Stenson v. City of Oberlin

32 So. 3d 1159, 9 La.App. 3 Cir. 1125, 2010 La. App. LEXIS 370, 2010 WL 785939
CourtLouisiana Court of Appeal
DecidedMarch 10, 2010
Docket09-1125
StatusPublished
Cited by1 cases

This text of 32 So. 3d 1159 (Stenson v. City of Oberlin) is published on Counsel Stack Legal Research, covering Louisiana Court of Appeal primary law. Counsel Stack provides free access to over 12 million legal documents including statutes, case law, regulations, and constitutions.

Bluebook
Stenson v. City of Oberlin, 32 So. 3d 1159, 9 La.App. 3 Cir. 1125, 2010 La. App. LEXIS 370, 2010 WL 785939 (La. Ct. App. 2010).

Opinion

THIBODEAUX, Chief Judge.

| plaintiffs, Silton and Robin Fuselier, seek to intervene in a consolidated litigation brought on behalf of several citizens of Oberlin, Louisiana who allege ongoing problems with the sewerage and waste water system maintained by the City of Oberlin. The trial court maintained defendant Meyer, Meyer, LaCroix, & Hixson, Inc.’s (MMLH) exception of prescription and executed a final judgment. Mr. and Mrs. Fuselier appeal the trial court’s judgment and assert that the trial court erred by failing to admit testimony into the record regarding the Fuseliers’ injury and by granting MMLH’s exception of prescription. For the following reasons, we reverse.

I.

ISSUE
We must decide whether the trial court:
(1) erred when it refused to allow Mr. and Mrs. Fuselier to offer evidence at the November 21, 2008 hearing to controvert the exception of prescription urged by defendant MMLH; and,
(2) erred when it granted the exception of prescription urged by defendant MMLH.

II.

FACTS AND PROCEDURAL HISTORY

This matter involves claims brought by several residents of the City of Oberlin for property damage and personal injury allegedly caused by sewerage overflow. Kevin and Corliss Stenson filed the earliest petition in the consolidated action against the City of Oberlin in 2008. Mr. and Mrs. Fuselier filed a petition to intervene on July 20, 2006.

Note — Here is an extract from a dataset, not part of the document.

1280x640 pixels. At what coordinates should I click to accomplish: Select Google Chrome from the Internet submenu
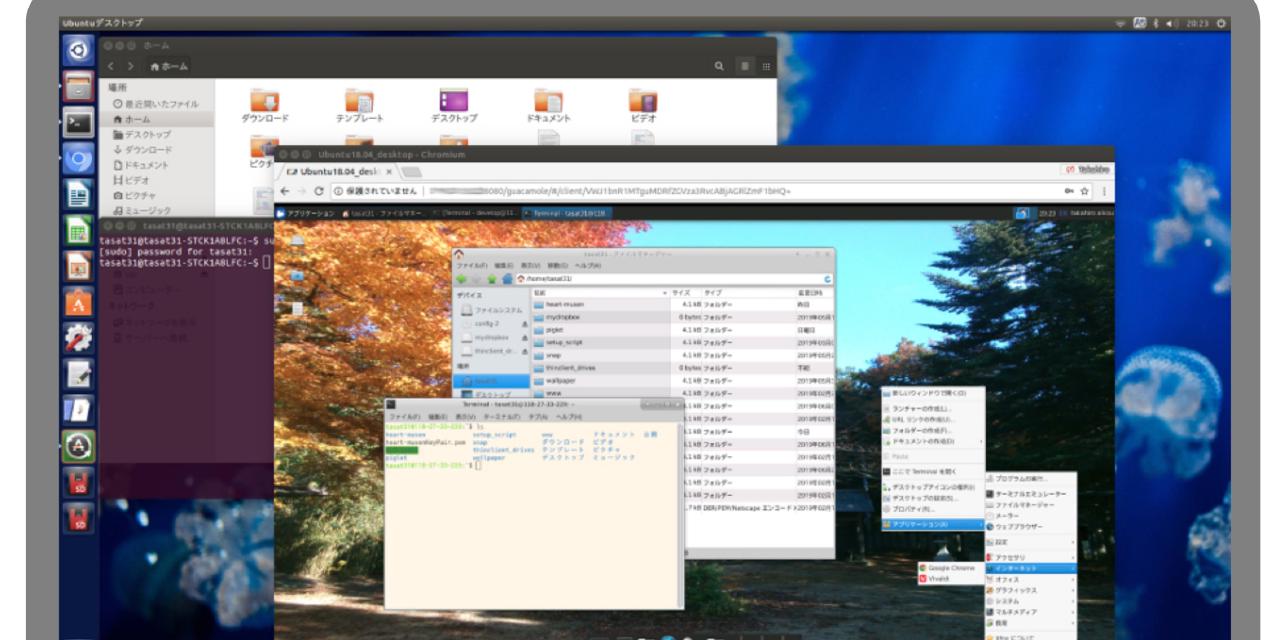point(945,567)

Prior to the Fuselier petition, several notable filings in the consolidated action occurred. Specifically, on March 10, 2005, the Stenson plaintiffs filed their IgSecond Supplemental Petition for recognition of class status, and on March 17, 2005, the Stenson plaintiffs served their Second Supplemental Petition on the last defendant— MMLH.

In their Petition of Intervention, Mr. and Mrs. Fuselier assert allegations similar to those contained in the petitions of the Stenson plaintiffs. Specifically, Mr. and Mrs. Fuselier claim that their alleged problems with sewerage and water overflow commenced in approximately the summer and fall of 2003. They contend that the City of Oberlin “purposefully and knowingly misled and misinformed plaintiffs of the cause for the waste water and raw sewerage in their home....” Moreover, Mr. and Mrs. Fuselier claim that they continue to have problems with the back up of waste water and raw sewerage into their home. Finally, Mr. and Mrs. Fuselier allege that the City of Oberlin contracted with MMLH to design a waste water sewerage treatment plant for the City of Oberlin.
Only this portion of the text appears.